La France est-elle complice du génocide rwandais?
[…] Dès la fin de cet après-midi [du 4 octobre 1990], les premiers légionnaires du 2º REP débarquent au Rwanda. L'opération a même un nom de baptême, « Noroît », il est emprunté à la langue de la marine pour désigner un vent qui vient du nord-ouest, la position de la France par rapport au Rwanda. Les parachutistes sont portés par ce vent pour secourir le pays des mille collines contre l'ennemi qui le menace.
Comme souvent, les symboles parlent pour nous et les livres leur répondent. Nos militaires n'ont pas lu Victor Hugo en choisissant ce nom, ils n'avaient pas en tête L'homme qui rit, ils auraient dû, ils y auraient découvert cette prophétie : « Entendre cette cloche dans la tempête, quand le noroît souffle, c'est être perdu. Pourquoi ? Le voici. Si vous entendez le bruit de cette cloche, c'est que le vent vous l'apporte. Or le vent vient de l'ouest et les brisants d'Aurigny sont à l'est. Vous ne pouvez entendre la cloche que parce que vous êtes entre la bouée et les bri- sants.
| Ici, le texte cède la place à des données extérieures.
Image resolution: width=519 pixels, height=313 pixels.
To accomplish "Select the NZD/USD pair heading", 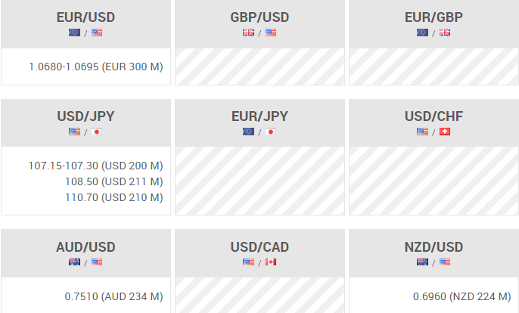I will point(434,247).
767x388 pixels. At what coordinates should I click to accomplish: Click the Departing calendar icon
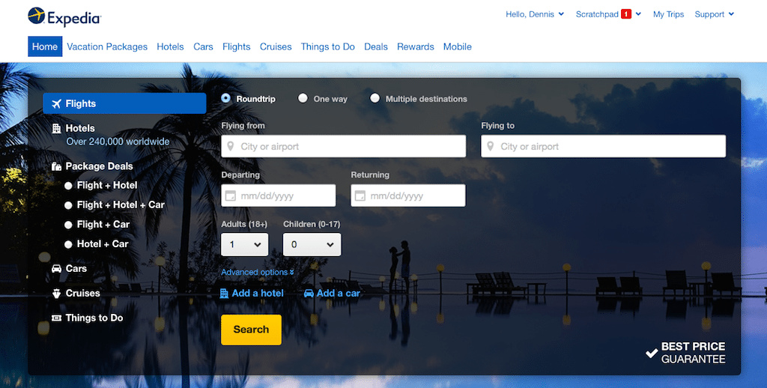[x=230, y=195]
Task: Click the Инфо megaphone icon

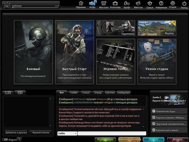Action: click(x=92, y=4)
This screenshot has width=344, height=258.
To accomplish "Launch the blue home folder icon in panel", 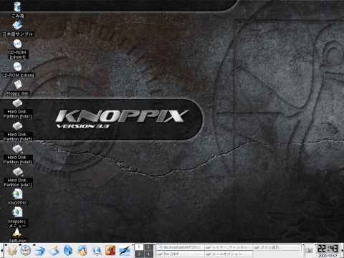I will point(68,251).
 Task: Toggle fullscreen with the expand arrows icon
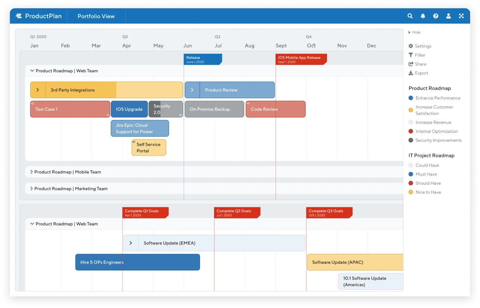(461, 16)
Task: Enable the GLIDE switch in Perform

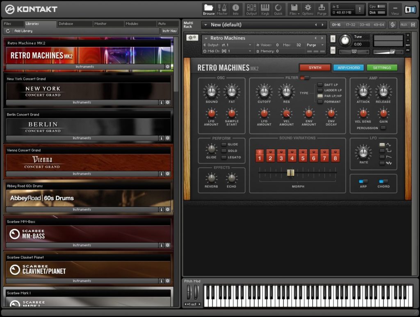Action: [224, 144]
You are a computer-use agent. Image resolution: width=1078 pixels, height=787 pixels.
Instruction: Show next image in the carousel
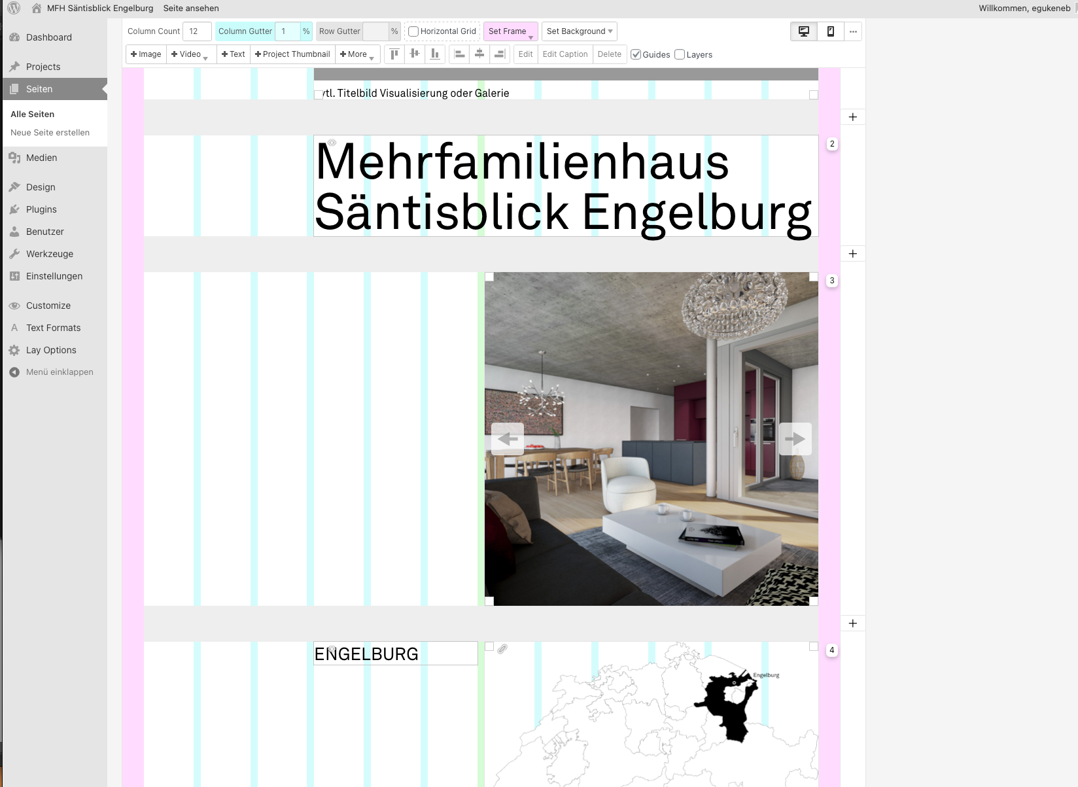click(x=795, y=439)
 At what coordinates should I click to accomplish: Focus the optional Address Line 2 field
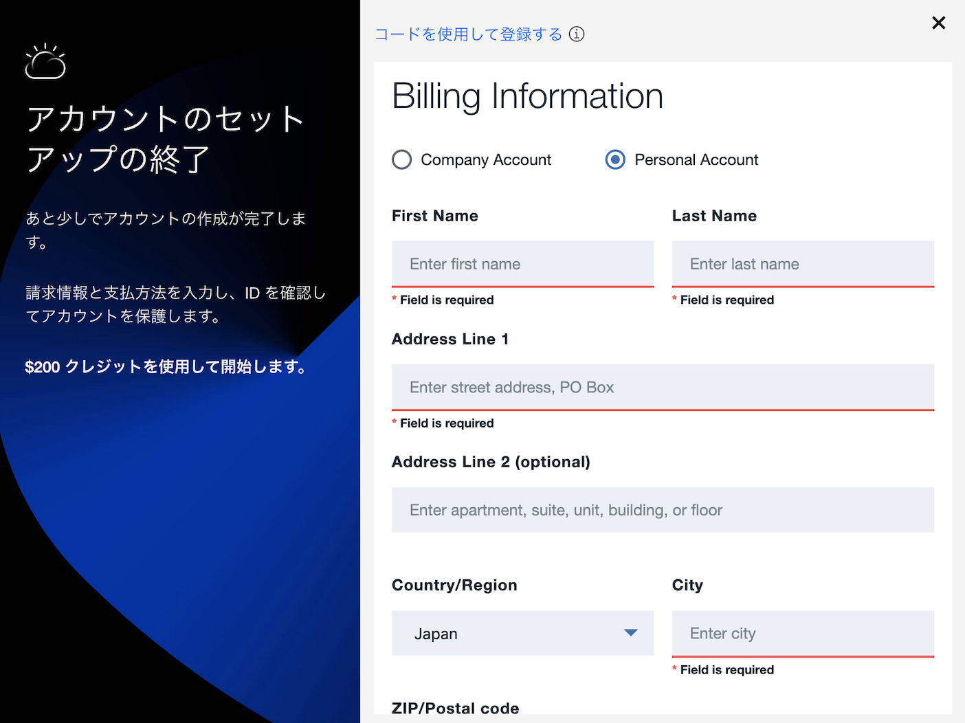pyautogui.click(x=662, y=510)
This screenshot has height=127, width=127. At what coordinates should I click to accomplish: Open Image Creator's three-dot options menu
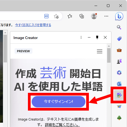point(81,37)
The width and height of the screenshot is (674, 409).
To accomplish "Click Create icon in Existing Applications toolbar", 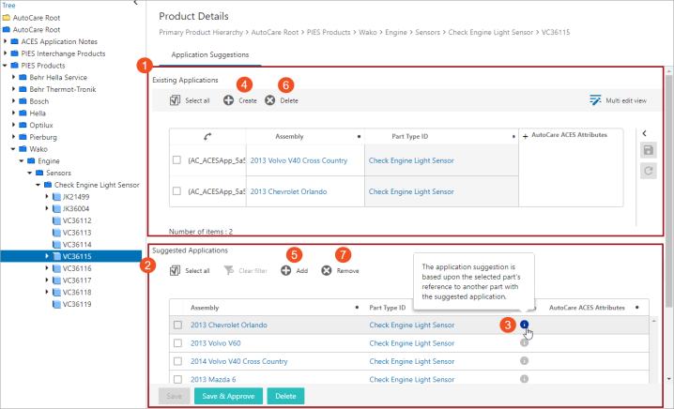I will point(229,100).
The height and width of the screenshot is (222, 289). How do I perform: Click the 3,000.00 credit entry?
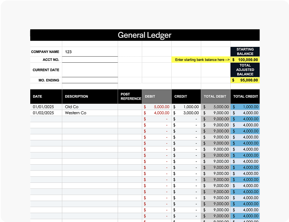pos(186,113)
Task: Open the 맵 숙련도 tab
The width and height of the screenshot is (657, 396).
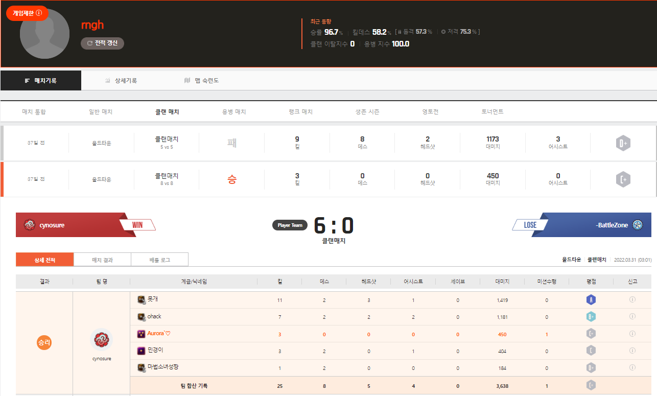Action: 202,81
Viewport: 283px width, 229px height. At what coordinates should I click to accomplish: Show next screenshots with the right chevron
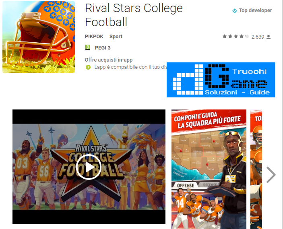coord(271,175)
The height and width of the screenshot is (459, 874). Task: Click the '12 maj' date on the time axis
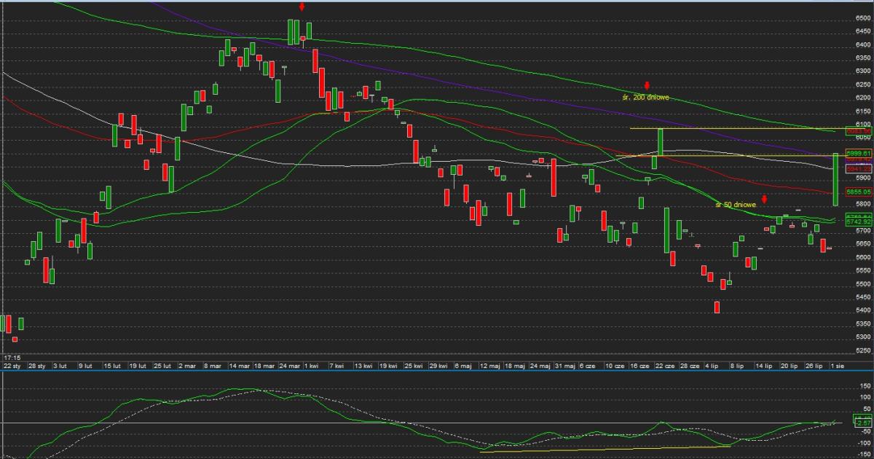pos(489,366)
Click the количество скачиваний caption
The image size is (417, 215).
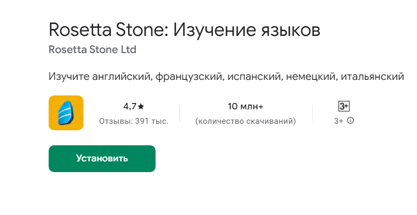click(245, 122)
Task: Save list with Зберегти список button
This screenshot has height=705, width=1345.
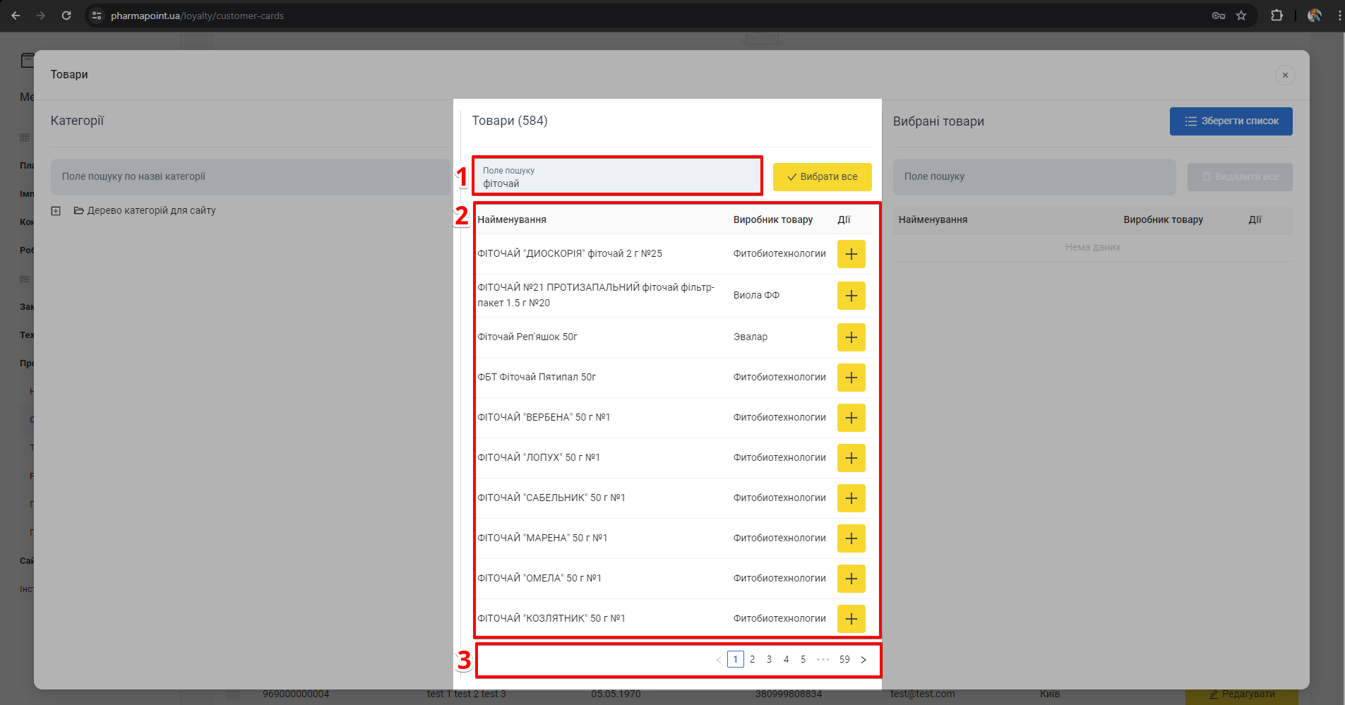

C'est sur ces brisants que le vent vous pousse ». Notre imprudence, notre impudence et notre ignorance jusque dans le nom donné à cette opération. p.57.
Écoute Hubert Védrine. Lui-même reconnaît que ces livraisons ont « continué après le début des massacres ». Toutefois, c'est pour ajouter aussitôt : « mais bien sûr ceux-ci [les massacres] n'ont pas eu lieu avec des armes françaises ». […]
Voilà, livrer des armes, selon Hubert Védrine, malgré les exactions des forces armées, les proscriptions, les obstacles, le climat social puis le déclenchement du génocide, ce n'était pas un problème car « bien sûr », les tueurs se sont, selon lui, bien gardés de les utiliser contre les Tutsis réfugiés dans les églises, les écoles, les stades, les centres de santé !
Sérieusement, imagines-tu les gendarmes, les militaires de la garde présidentielle, les FAR, les miliciens prendre soin, avant d'attaquer les Tutsis, de trier les balles, les grenades, les fusils, les mortiers livrés par la France pour ne pas les utiliser? p.114.
Les miliciens se sont écartés, ils ont ouvert les barrières formées de cadavres pour nous laisser passer. Je n'ai pas caché ma tête sous la bâche [du camion], je voulais voir ce qu'il se passait autour de nous, sur le trajet, c'était épouvantable, rien ne m'avait préparé à cela. Kigali s'était transformé en abattoir public de Tutsis, il y avait des morts partout, des maisons pillées, des barrages faits de corps entassés les uns sur les autres, les assassins applaudissaient à notre passage, ils lançaient des gestes amicaux en direction des militaires du convoi, ils brandissaient et agitaient des drapeaux français. Témoignage d’Étienne, p.106.